PREPARING FOR ORAL ARGUMENT THE VIRGINIA WAY

 

(Posted September 15, 2017) If you’ve seen this week’s edition of Virginia Lawyers Weekly, you’ve no doubt noticed the article entitled, “10 Steps for Preparing for an Appellate Argument.” That’s because it’s on page 1, above the fold, in the paper’s prime real estate. You can’t miss it.

But for the most part, you wouldn’t be harmed by missing it. Some of the basic advice is well worth heeding, but some is less useful and at least two items are utterly useless here in Virginia.

The author of the article is a Massachusetts lawyer. It’s possible that this is the way they do it up in the Bay State, but you can do better here in Virginia.

 

What the article gets right

I’ll give the author this much: She does include the #1 must-do item in preparing for an appellate argument, although she buries it as her entry #8, “Anticipate the hardest questions.” When I prepare for an argument, I spend one unit of time preparing a speech and about four units anticipating the toughest, most difficult questions I might get. I then prepare concise answers to each, including cites to pages in the record or caselaw, and I put those on a sheet in my argument notebook. When I get one of those questions at the lectern, I can turn to that page, refresh my memory if necessary, and deliver a polished answer instead of either incoherent ramblings or stunned silence.

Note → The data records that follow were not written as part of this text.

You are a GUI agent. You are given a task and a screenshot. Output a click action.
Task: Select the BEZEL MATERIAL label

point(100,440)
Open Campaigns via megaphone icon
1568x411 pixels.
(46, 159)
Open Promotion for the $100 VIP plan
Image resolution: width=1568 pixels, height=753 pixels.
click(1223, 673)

Speaking of a notebook, the author does refer to that obliquely, late in segment #5, which is titled, “Read the key cases and have them at your fingertips.” I always use a three-ring binder for arguments, and one of my most important pre-argument tasks is selecting what will go into it. I use ruthless triage to ensure that I don’t bring too much with me; that’s cumbersome and a form of defensive lawyering. My estimable legal assistant then prepares tabs for easy reference and inserts everything I’ve chosen into a binder, so in court I can turn instantly to any document I want. A typical binder will have tabs something like this:

Our brief

Their brief

Reply

Complaint

Demurrer order

Final order

Smith v. Jones

Brown v. Day

Contract

Some of my technophile pals will use a laptop or tablet at the lectern, and that’s fine; I won’t argue with them. (The screen on my binder has never frozen; nor has it ever run low on battery life. But I digress.) If you’re one of the technophiles, that’s good; just know that the VLW article includes no information about how to organize your e-notes.

 

What the article gets sort-of right

There are some good tips that don’t break any new ground or provide any special insight into the appellate argument process, but they’re a decent reminder of basics. For example, entry #4 is “Update your research.” For you, my loyal readers, that’s usually less of a concern because you always stay up-to-date on new appellate decisions the easy way, by reading this website. But no lawyer wants to arrive at the lectern and be asked about an unknown decision that came down a month earlier.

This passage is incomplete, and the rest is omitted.